When most people think of losing weight, exercise and diet are the first things that come to mind. At first thought, you might dismiss the idea of losing weight through meditation. Unlike walking or other exercises, meditation does not use much energy and cannot contribute directly to the calorie deficit you must achieve to burn fat. However, for many people, meditating may help to change the behaviors that lead to obesity.
Meditation can take many forms, including an expression of religious belief, but here we are talking about a conscious effort to become mindful of one’s own behavior and the reasons for that behavior. In this sense, meditation is the practice of focusing the mind inwardly and trying to understand the reasons for our feelings and behaviors, especially our eating behavior. Some people call this “mindfulness” or “mindfulness meditation.”
Eating is the natural response to feelings of physical hunger. When your stomach is empty and your blood sugar levels fall, it is normal to feel “hungry” from these physical causes. However, some people develop the habit of eating as a response to an emotional stimulus like stress, anxiety or depression. Food becomes a way of coping not only with physical hunger but also, “emotional hunger.”
Because we live in a time and in a society that can sometimes impose a lot of emotional stress, many people find themselves turning to food as a way to cope. This is partly due to the easy availability of prepackaged and “convenience” food products, things that were not available in the past. It is easy to mindlessly eat a bag of potato chips in response to a minor stressful situation. Doing this once will cause no harm, but when it becomes the normal way in which a person deals with life, it will surely lead to unhealthy consequences.
How can meditation help a person to deal with this behavior? Various professionals have advocated many different practices, but in this blog we will discuss just two simple meditation techniques for curbing unhealthy diet and eating behaviors. These are stress reduction meditations, sometimes called “transcendental meditation” and “mindful eating,” also known as “eating awareness.”
Stress reduction meditation can help change bad eating habits by simply lowering the level of exposure to daily stress. If a person has learned to deal with stressful situations by overeating, then this eating behavior can be ‘cut off at the pass’ by blocking the stress. Meditating can release hormones like oxytocin and serotonin which produce calming and mood elevating effects.
Describing the actual techniques and procedures for stress reduction meditation is beyond the scope of this blog.

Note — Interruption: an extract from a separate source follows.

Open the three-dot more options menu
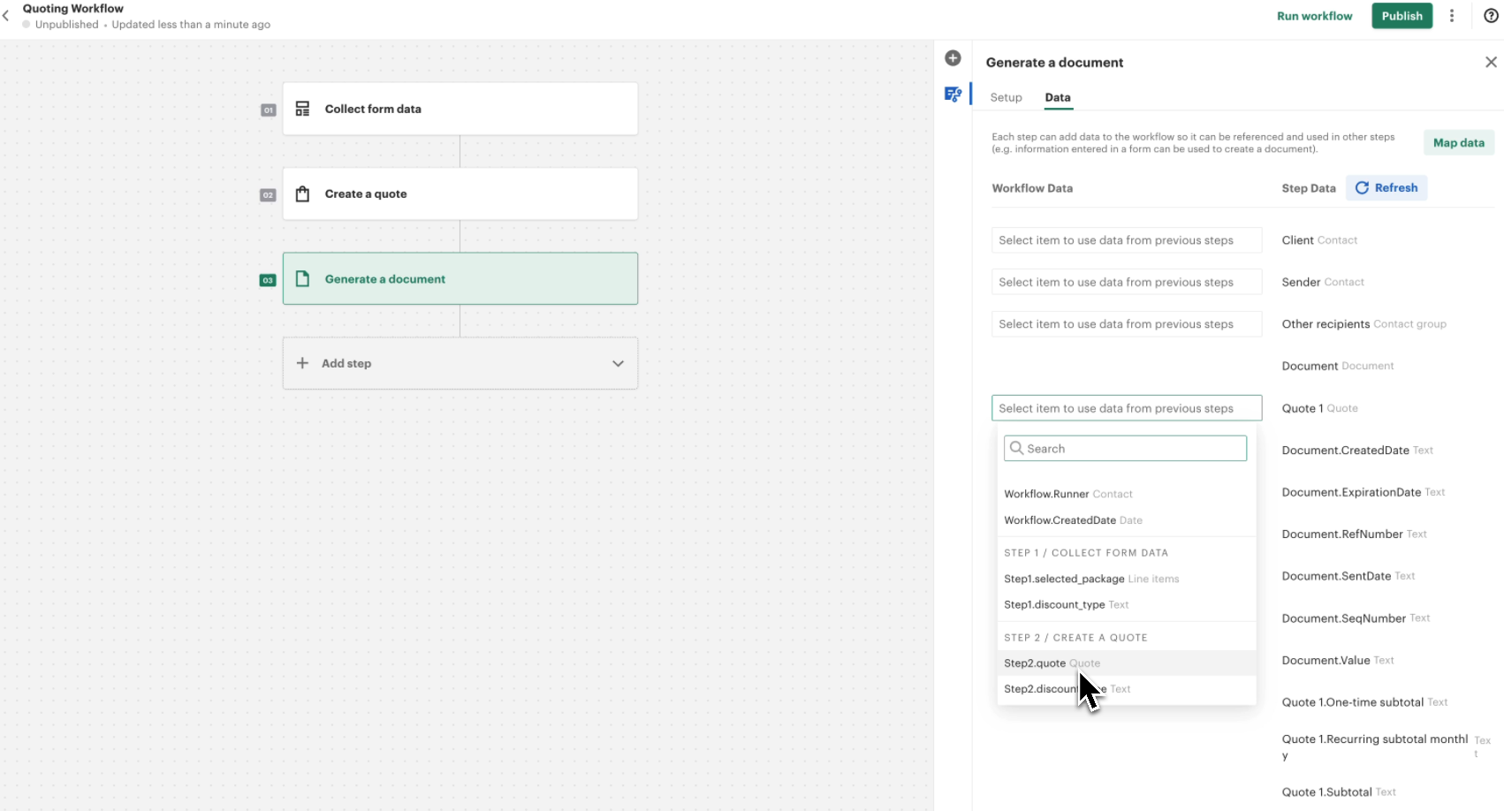click(1452, 16)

The web, bookstores and professional organizations like Florida Hospital can suggest specific programs for stress reduction, including meditation. Books and online instruction are available from numerous experts like Dr. Deepak Chopra, MD. Dr. Chopra may be the best known advocate of meditation and he suggests that meditation can cause a positive change in your brain in just eight weeks, helping you modify your eating habits and other behaviors. This claim is controversial, but other studies have associated meditation with a reduction in blood pressure, improvement in sleep patterns and increased feelings of well-being.
Another meditation technique that can be helpful in weight loss is known as “mindful eating.” This involves getting the person to concentrate exclusively on themselves and what they are consuming while eating. Often, a person might eat casually without thinking, for example consuming a bag of potato chips while watching television. Mindful eating requires the person to concentrate exclusively on the act of consuming food and their own feelings, asking themselves why they are hungry. Is this a normal, physical hunger or are they responding to some outside stimulus like stress or boredom?
One mindful eating technique asks the person to place their open hand on their stomach and concentrate before starting to eat. Closing the hand will show them a volume that is approximately the size of their empty stomach, reminding them that they should not eat an amount of food larger than the fist. While eating, they focus on the food and their own physical feelings, not on external sights and sounds. This awareness of self and the meal consumed leads them to eat more slowly, to anticipate each bite and to give them time to feel satiated when the right amount of food has been eaten.
Many other meditation techniques have been advocated by diet and nutrition professionals. If you have been treated by a bariatric physician or had weight reduction surgery, the behavior modification professional may have invited you to investigate one or more of them. Meditation can be an effective way of coping with stress or anxiety and help you to change unhealthy eating behaviors.